--- BEGIN Passage provided ---
A record number of grocery stocks issues profits warnings in the first half of 2022 as spiralling costs squeezed margins and consumers tightened purse strings.

The latest report from EY-Parthenon revealed that 16 FTSE retailers issued a profit warning in the first six months of the year, compared with ten in the first half of 2021, while warnings in the FTSE personal care, drug and grocery stores sector reached a record high of 13.

Half of all the 136 profit warnings (a rise of 66% on 82 in 2021) issued in H1 across all sectors came from consumer-facing sectors, compared with a third a year ago.

Of all the 64 warnings issued in the second quarter (down from 72 in Q1), a record 58% of companies cited rising costs as one of the main reasons behind the warning, up from 43% in Q1, while 19% noted labour market issues.
--- END Passage provided ---
--- BEGIN Listing ---
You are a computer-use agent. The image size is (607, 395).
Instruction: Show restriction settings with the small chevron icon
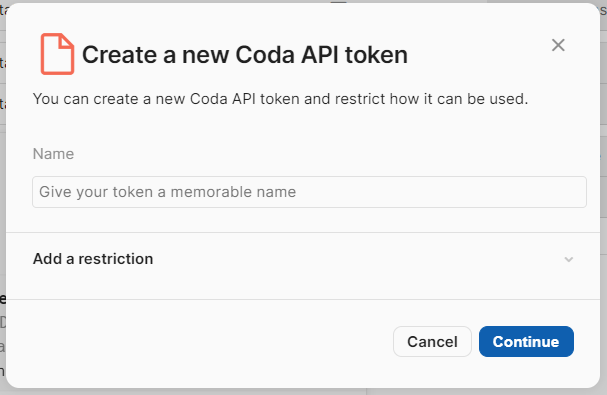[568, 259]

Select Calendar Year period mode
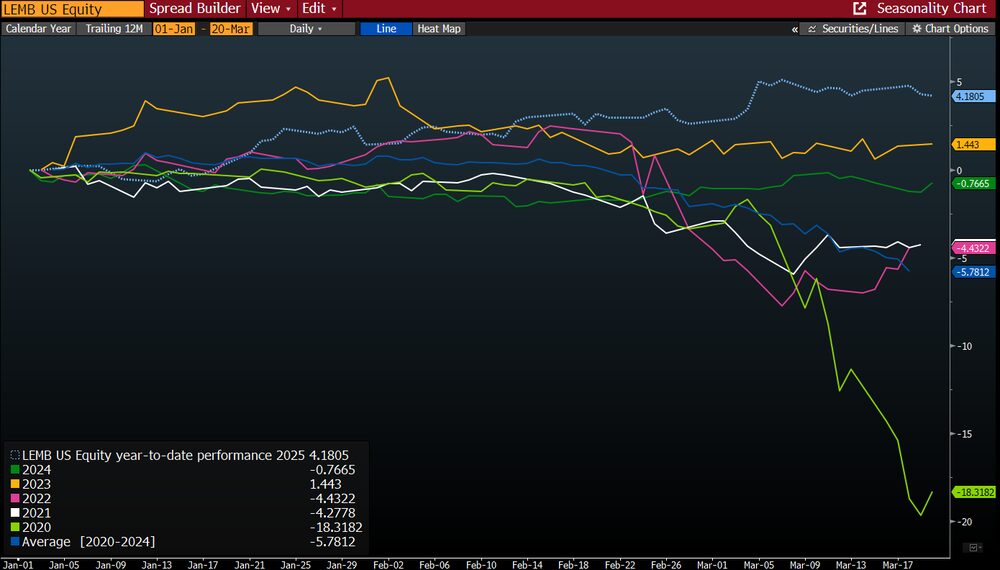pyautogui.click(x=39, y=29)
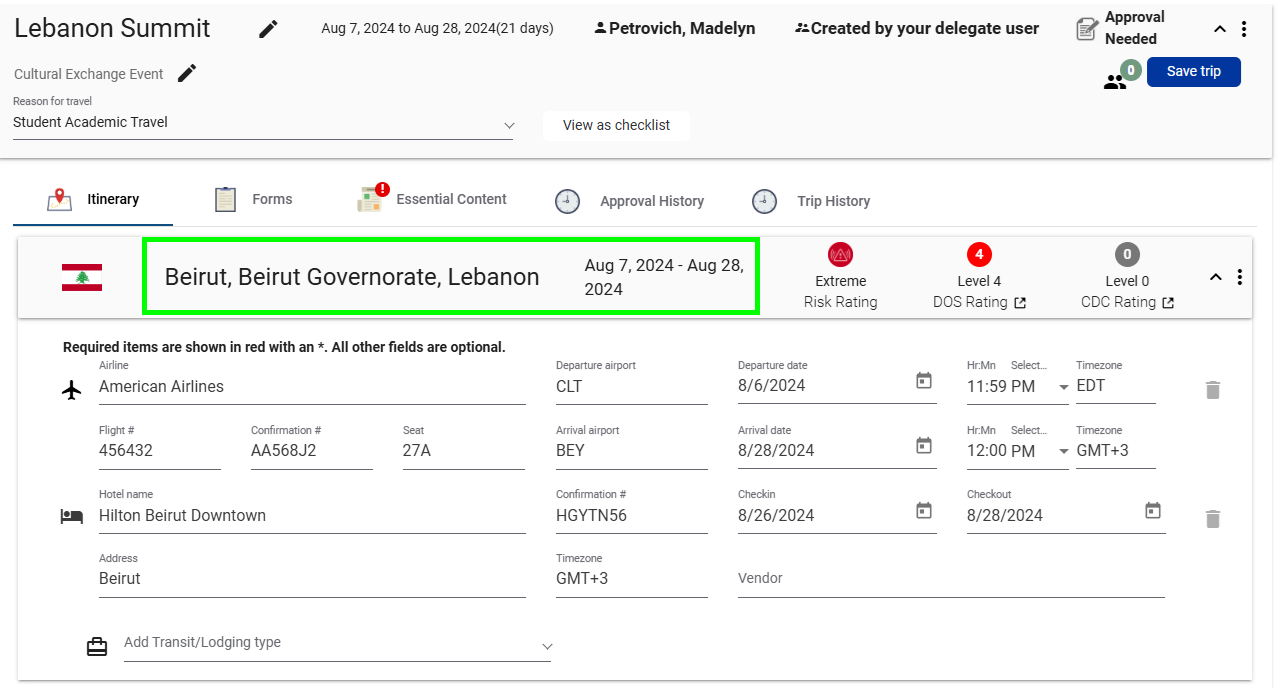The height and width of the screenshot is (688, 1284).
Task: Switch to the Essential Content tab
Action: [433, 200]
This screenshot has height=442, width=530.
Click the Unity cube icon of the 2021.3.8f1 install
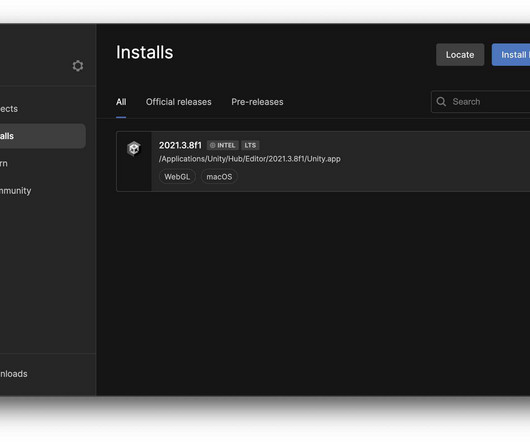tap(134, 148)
--- END Listing ---
## Your goal
Copy the profit-warnings text starting at "The latest report" and ending at "labour market issues.", substituting "merchants" for "retailers".

## Solution for this exercise
The latest report from EY-Parthenon revealed that 16 FTSE merchants issued a profit warning in the first six months of the year, compared with ten in the first half of 2021, while warnings in the FTSE personal care, drug and grocery stores sector reached a record high of 13.

Half of all the 136 profit warnings (a rise of 66% on 82 in 2021) issued in H1 across all sectors came from consumer-facing sectors, compared with a third a year ago.

Of all the 64 warnings issued in the second quarter (down from 72 in Q1), a record 58% of companies cited rising costs as one of the main reasons behind the warning, up from 43% in Q1, while 19% noted labour market issues.